▶ [Required work]: Filtering the records below, copy only those lines that include the word "will".

========================

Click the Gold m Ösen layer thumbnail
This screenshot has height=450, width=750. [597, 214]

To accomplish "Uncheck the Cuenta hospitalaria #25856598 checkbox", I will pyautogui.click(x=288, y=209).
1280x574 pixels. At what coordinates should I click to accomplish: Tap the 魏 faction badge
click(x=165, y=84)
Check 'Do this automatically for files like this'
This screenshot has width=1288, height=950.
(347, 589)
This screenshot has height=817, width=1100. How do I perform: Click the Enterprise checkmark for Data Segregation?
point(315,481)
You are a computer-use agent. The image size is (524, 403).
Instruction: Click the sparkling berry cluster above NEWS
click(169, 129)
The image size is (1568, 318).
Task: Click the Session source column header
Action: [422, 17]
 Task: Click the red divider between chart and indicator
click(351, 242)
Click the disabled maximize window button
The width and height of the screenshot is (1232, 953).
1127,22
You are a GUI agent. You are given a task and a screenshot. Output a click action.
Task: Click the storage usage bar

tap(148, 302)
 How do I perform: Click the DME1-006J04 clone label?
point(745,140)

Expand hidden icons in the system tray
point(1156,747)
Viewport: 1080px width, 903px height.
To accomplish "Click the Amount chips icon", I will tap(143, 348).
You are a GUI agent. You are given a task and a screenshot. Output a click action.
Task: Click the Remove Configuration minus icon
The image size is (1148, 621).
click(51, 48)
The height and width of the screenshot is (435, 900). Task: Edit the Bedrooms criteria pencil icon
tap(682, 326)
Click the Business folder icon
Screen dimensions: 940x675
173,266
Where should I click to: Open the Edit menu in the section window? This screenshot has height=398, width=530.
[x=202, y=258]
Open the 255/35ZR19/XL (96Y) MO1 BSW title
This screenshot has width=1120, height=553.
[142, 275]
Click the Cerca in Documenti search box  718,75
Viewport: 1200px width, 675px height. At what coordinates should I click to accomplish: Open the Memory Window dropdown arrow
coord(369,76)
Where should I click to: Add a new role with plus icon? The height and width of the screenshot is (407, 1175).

========================

▶ [Your response]:
To accomplish "Uncheck the Cuenta hospitalaria #25856598 checkbox", I will pyautogui.click(x=288, y=209).
To accomplish "Click the Amount chips icon", I will tap(143, 348).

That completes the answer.